Remebering Felix Dennis, Oz Editor

By Geoff Marsh

Whosoever plants a tree winks at immortality. — Felix Dennis

Felix Dennis, one of three editors of the 1960s-era pop-culture magazine Oz (and later publisher of Maxim) died as a result of throat cancer at home in Dorsington, England, on Sunday, June 22. Aged 67, he was one of the richest men in Britain — and a revolutionary publisher.

Felix Dennis in Feb. 2012; photo by Lucinda Batchelor.
Felix Dennis in February 2012; photo by Lucinda Batchelor.

Dennis had all the enthusiasm of an avuncular Victorian entrepreneur and was an engaging blend of alternative journalist, publisher, bon viveur and raging capitalist. Despite the long hair and, later, copious amounts of chemicals, he didn’t quite fit the hippie mould but his business-like attitude made the alternative lifestyle a reality for many.

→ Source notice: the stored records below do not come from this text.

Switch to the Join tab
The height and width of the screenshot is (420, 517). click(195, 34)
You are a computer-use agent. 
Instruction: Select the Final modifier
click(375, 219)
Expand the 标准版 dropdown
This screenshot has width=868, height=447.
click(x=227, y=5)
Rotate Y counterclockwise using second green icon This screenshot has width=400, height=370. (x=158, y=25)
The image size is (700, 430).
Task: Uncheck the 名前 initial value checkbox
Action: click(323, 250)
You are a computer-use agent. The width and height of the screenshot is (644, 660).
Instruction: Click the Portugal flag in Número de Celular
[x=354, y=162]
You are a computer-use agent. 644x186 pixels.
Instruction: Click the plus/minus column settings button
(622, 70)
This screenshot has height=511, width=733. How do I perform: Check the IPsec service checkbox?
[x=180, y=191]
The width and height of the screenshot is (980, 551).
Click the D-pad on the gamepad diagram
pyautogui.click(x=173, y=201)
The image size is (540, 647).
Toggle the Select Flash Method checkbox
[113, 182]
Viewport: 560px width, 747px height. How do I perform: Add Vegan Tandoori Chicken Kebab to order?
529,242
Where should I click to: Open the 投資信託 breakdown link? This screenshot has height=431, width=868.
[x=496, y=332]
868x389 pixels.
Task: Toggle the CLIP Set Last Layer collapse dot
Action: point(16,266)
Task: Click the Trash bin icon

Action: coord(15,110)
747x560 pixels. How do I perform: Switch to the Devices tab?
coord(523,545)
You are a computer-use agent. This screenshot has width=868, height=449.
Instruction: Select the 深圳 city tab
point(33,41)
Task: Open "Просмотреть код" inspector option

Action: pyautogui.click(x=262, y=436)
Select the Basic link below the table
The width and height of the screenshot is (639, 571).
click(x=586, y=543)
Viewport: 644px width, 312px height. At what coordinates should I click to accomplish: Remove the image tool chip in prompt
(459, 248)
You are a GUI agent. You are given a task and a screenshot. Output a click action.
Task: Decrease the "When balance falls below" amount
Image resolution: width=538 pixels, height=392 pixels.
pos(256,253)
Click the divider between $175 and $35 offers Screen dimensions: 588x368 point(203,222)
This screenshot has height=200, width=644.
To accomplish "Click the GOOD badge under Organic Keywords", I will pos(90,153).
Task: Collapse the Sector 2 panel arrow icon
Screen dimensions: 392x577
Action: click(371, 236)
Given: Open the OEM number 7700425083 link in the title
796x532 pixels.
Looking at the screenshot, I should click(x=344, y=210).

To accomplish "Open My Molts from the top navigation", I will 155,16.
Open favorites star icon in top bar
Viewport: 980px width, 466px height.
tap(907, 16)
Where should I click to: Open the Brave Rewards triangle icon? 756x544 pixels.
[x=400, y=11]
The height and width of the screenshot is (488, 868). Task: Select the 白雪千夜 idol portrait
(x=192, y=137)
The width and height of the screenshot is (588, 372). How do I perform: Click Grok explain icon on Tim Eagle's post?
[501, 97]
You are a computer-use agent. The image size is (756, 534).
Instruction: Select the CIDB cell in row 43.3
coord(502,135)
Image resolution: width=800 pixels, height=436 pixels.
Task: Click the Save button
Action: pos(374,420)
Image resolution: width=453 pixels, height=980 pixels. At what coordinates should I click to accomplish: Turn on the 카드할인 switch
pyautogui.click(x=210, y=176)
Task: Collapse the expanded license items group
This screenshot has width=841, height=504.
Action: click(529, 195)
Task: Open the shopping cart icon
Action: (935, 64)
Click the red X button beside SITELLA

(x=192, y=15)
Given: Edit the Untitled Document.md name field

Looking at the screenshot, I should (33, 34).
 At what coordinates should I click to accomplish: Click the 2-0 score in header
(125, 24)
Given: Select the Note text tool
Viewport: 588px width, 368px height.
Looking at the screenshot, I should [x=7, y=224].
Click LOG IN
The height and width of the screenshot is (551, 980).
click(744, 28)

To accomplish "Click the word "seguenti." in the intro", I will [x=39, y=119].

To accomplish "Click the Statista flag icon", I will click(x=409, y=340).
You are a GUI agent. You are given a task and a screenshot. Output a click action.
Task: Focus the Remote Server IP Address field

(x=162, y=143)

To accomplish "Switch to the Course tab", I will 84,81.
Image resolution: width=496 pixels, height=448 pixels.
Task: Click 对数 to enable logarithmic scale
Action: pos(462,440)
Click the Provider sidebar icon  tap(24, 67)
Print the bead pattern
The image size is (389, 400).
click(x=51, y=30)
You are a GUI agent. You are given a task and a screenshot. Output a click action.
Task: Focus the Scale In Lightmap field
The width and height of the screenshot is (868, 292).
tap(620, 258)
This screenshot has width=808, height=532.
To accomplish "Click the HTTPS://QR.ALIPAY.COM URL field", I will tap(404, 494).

Rather like the musical “Hair,” he was packaging the Age of Aquarius concept and selling it to the newly emergent drug aficionados, in his case through the newsagents. He later proved, of course, that it was a social wave he was riding and he would repeat his success with many subsequent social and cultural trends.

“If I have the chance to make a penny and I don’t take it, that’s a penny lost as far as I’m concerned,” was his ethos. One business colleague commented that Dennis was the only hippie he could ever trust, a compliment to the way he managed to combine the conventional with the alternative in the early 1970s. His intuition enabled him to see business opportunities beyond the then-current publishing formats, and Dennis moved on from the underground press fully intending to make his fortune.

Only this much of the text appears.